Benchmark	Metric	Baseline	This Paper	Δ
TimeSqueeze demonstrates superior training efficiency compared to point-token baselines.
Pretraining Convergence	Convergence Speed	1x	20x	+19x
Pretraining Data Efficiency	Data Efficiency	1x	8x	+7x

Main Takeaways

TimeSqueeze consistently outperforms architectures using point-wise tokenization or fixed-size patching across long-horizon benchmarks.
The dynamic patching strategy effectively balances information preservation and computational cost.
The method scales well, showing consistent gains in both zero-shot and full-shot settings.

📚 Prerequisite Knowledge

Prerequisites

Transformer architecture (Attention mechanisms)
State Space Models (SSM) / Mamba
Time series forecasting fundamentals (horizon, lookback)
Tokenization strategies (patching vs. point-wise)

Key Terms

SSM: State Space Model—a class of sequence models like Mamba that scale linearly with sequence length, used here for efficient pre-encoding.

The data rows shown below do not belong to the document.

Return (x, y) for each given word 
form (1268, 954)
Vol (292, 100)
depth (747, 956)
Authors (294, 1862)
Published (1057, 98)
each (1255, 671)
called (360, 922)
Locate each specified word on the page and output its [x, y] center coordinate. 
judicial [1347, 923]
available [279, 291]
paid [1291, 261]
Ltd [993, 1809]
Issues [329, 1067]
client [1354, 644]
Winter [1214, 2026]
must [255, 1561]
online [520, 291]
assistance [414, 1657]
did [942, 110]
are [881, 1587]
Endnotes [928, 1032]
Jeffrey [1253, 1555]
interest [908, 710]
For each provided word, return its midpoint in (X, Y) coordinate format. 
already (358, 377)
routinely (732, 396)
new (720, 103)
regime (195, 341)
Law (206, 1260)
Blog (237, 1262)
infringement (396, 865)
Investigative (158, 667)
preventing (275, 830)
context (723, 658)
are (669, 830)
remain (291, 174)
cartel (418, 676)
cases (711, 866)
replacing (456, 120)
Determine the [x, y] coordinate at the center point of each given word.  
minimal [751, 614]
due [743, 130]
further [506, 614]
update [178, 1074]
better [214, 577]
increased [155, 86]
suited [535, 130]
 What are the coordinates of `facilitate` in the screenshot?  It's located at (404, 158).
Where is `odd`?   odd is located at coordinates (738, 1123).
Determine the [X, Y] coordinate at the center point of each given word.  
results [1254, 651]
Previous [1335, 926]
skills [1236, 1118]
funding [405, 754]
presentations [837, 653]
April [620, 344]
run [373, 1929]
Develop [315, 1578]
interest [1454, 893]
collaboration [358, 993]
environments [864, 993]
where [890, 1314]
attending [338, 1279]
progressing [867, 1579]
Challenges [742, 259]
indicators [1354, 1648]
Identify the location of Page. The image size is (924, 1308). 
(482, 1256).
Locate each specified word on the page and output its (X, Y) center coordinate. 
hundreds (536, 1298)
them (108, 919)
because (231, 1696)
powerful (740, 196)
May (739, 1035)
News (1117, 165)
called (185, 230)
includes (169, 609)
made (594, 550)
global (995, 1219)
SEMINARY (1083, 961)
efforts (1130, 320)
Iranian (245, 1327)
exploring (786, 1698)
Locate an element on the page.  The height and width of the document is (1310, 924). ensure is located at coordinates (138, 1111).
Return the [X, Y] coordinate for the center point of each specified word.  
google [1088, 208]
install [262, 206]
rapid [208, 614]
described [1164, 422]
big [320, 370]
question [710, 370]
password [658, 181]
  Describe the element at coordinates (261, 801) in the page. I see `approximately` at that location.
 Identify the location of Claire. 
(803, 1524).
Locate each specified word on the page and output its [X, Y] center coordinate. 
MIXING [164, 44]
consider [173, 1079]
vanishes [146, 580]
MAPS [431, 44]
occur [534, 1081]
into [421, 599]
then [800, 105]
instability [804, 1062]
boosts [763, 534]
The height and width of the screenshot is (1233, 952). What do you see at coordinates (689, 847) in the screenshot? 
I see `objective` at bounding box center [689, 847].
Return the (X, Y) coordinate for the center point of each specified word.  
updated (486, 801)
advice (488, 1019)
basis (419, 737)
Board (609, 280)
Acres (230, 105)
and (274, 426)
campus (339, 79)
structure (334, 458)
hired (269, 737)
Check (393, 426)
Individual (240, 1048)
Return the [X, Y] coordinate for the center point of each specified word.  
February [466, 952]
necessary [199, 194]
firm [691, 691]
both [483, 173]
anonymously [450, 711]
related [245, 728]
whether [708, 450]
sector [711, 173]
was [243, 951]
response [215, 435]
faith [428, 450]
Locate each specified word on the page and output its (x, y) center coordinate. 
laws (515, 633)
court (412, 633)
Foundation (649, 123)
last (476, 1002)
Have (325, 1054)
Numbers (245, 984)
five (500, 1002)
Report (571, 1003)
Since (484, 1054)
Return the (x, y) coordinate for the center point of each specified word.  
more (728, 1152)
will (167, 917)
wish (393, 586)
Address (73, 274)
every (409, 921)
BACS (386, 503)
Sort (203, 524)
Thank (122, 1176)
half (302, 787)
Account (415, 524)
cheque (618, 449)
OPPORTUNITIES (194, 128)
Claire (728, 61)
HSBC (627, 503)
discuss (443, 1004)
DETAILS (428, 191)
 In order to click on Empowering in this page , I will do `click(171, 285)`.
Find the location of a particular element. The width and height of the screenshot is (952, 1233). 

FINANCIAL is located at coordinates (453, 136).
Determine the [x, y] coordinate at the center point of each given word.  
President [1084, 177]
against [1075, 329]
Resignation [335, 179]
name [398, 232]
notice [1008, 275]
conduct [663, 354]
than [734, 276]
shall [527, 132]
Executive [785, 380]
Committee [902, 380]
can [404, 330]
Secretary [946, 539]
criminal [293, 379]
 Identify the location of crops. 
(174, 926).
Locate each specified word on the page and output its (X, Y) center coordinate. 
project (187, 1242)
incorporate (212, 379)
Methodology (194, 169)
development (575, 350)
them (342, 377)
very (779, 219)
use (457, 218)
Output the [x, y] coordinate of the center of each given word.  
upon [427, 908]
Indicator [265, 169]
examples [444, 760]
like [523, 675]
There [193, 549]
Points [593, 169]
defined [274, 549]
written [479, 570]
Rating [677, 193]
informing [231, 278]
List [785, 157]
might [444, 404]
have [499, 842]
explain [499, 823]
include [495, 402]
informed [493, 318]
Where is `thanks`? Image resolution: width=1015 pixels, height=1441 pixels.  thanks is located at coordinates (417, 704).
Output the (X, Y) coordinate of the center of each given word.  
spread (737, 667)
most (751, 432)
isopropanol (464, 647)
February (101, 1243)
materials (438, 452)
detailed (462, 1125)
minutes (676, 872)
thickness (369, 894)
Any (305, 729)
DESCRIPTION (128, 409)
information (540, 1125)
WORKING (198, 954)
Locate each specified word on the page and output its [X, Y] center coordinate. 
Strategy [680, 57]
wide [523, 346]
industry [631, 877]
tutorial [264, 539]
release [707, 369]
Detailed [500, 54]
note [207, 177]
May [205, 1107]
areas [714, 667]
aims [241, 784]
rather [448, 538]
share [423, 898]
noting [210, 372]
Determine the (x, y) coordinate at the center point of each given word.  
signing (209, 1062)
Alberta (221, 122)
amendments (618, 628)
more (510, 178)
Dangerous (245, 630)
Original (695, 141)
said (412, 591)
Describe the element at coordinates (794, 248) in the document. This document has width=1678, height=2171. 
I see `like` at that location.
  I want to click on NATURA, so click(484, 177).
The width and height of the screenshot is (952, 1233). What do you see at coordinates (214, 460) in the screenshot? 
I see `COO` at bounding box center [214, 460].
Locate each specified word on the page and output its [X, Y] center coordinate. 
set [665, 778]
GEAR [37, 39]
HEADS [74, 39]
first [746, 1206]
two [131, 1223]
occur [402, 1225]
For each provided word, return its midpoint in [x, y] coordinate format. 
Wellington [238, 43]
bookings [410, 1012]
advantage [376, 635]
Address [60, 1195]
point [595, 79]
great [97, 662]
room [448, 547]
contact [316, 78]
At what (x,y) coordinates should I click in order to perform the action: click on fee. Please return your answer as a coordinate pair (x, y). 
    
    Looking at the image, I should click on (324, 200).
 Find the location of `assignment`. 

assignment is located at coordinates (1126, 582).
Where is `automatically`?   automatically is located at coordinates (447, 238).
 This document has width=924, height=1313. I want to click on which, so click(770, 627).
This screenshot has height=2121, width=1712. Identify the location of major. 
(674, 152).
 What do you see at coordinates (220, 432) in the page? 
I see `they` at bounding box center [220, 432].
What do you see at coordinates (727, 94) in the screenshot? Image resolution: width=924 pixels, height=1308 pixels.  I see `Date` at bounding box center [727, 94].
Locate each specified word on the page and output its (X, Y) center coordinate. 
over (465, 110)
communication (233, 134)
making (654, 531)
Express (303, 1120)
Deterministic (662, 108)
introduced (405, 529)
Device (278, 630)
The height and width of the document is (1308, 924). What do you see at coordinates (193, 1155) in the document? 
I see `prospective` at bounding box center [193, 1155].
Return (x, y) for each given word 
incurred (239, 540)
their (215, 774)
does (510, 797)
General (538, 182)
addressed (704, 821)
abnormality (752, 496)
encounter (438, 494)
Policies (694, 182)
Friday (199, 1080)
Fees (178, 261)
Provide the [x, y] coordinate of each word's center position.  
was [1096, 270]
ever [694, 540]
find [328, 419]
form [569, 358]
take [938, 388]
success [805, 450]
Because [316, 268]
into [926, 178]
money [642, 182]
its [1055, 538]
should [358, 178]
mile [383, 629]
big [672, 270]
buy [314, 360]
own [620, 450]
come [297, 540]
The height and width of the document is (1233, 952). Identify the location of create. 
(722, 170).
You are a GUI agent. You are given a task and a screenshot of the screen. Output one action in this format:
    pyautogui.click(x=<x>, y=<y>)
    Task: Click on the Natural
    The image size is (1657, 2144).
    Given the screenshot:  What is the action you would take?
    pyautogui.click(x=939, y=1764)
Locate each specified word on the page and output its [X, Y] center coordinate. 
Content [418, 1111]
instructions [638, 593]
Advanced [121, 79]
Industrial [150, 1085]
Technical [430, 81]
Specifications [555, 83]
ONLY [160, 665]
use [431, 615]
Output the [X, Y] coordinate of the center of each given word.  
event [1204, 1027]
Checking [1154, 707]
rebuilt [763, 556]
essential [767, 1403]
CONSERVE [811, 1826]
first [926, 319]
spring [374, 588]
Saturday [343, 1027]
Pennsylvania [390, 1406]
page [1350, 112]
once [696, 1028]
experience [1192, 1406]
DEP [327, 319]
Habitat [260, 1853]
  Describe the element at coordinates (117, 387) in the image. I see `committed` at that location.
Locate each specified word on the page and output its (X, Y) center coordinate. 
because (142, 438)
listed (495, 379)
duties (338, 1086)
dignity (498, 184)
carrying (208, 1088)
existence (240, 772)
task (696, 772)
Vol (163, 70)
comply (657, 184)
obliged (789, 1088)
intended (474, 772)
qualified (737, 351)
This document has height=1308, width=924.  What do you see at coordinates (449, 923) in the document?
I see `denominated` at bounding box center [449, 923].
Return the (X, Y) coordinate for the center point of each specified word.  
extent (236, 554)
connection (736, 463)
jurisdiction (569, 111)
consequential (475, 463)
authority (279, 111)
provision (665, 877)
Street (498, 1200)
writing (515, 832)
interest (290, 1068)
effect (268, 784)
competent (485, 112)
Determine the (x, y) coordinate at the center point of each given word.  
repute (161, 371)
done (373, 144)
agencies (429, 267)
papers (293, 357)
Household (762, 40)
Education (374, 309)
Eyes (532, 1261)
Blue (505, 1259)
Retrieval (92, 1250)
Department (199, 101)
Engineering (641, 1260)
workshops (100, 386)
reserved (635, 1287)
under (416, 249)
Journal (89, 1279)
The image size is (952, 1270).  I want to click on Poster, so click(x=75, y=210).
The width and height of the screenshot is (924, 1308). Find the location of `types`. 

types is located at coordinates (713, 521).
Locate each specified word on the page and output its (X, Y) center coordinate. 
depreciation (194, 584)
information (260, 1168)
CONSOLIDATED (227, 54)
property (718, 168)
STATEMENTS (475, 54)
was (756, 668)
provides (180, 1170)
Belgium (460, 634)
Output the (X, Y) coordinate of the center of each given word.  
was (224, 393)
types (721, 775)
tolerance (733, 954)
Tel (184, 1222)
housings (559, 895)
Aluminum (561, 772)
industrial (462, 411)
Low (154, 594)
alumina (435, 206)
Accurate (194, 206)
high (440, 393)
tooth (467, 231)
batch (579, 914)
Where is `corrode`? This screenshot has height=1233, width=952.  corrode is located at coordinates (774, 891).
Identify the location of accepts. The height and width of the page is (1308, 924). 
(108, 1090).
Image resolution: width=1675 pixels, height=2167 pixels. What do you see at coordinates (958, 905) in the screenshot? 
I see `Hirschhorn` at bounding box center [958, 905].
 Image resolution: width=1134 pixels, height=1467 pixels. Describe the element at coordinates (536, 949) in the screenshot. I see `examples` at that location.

Mamba: A specific recurrent architecture based on SSMs that provides efficient long-context processing.

MoE: Mixture-of-Experts—a Transformer architecture where only a subset of parameters (experts) are active for each token, improving efficiency.

RoPE: Rotary Positional Embeddings—a method for encoding position information that generalizes better to varying sequence lengths.

Channel Independence: A modeling strategy where multivariate time series are decomposed into independent univariate series for processing.

Patching: Grouping consecutive time points into a single vector (token) to reduce sequence length for the Transformer.

Huber Loss: A loss function that is less sensitive to outliers than squared error, combining L1 and L2 penalties.